The bigger the church gets, the better the preaching needs to be with more dynamic presentations and better PowerPoint slides. The music needs to be more professional with better sound systems and lighting. The youth ministries need to be better to keep the teenagers happy and paying attention so their parents can sit in the larger gathering where religious goods and services are dispensed. Great intentions, but as a result the church can subtly lose sight of its identity and missional function, and people come to church to have their needs met by others, volunteering only if they have time to spare. We must be careful not to create a culture where people come to church; if so, people generally are content to remain spectators.

Remember, we don't go to church.

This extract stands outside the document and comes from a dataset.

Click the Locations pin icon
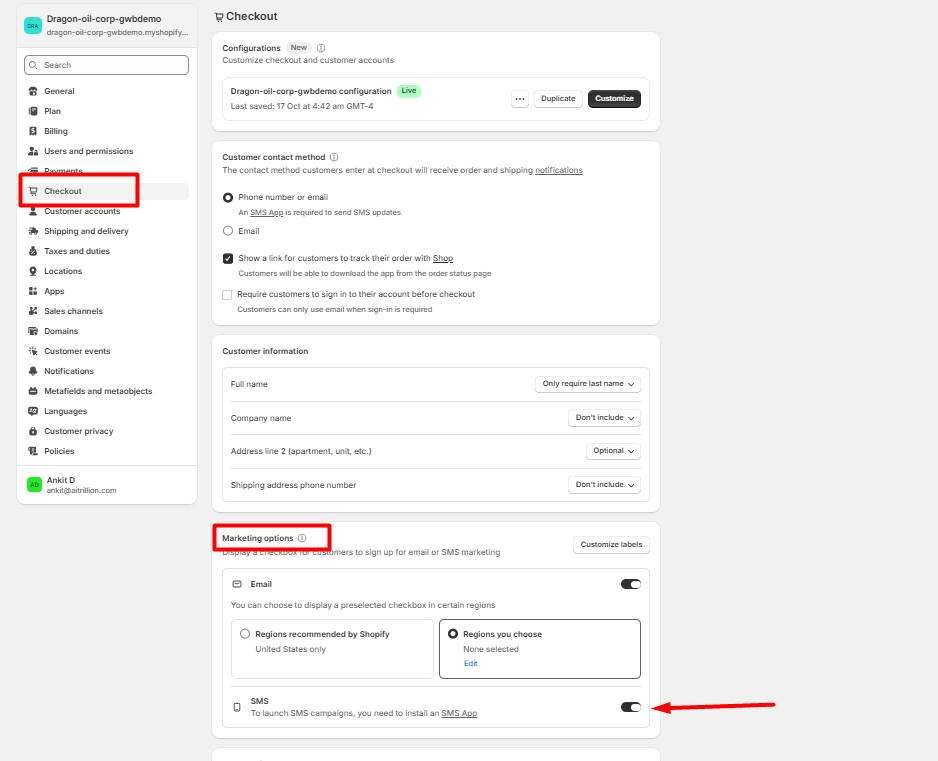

We are the church.

pcraig

3 comments:

Unknown said...

Hallelujah...Jesus...come on now pastor..tell them how it is!!! thats so true...speak that power,speak that truth..the only thing is people cant accept the truth,especially the government...you are a chosen one and keep doing what you do,with No sugarcoating on top,we serve a good just GOD,in he said no weapon formed against us shall prosper'' Am with you all the way brother...Its time to step up for Jesus and do what he puts on our hearts..WE DONT SERVE MAN..WE SERVE GOD IN HIS ONLY BEGOTTEN SON JESUS CHRIST'' WE ARE NOT OF THIS WORLD''HALLELUJAH

Mateo said...

Very well said pc

Alina said...

That is so true! Sometimes the church focuses on things like that, instead of focusing on the mission before us. We are supposed to be people with a mission! Amen!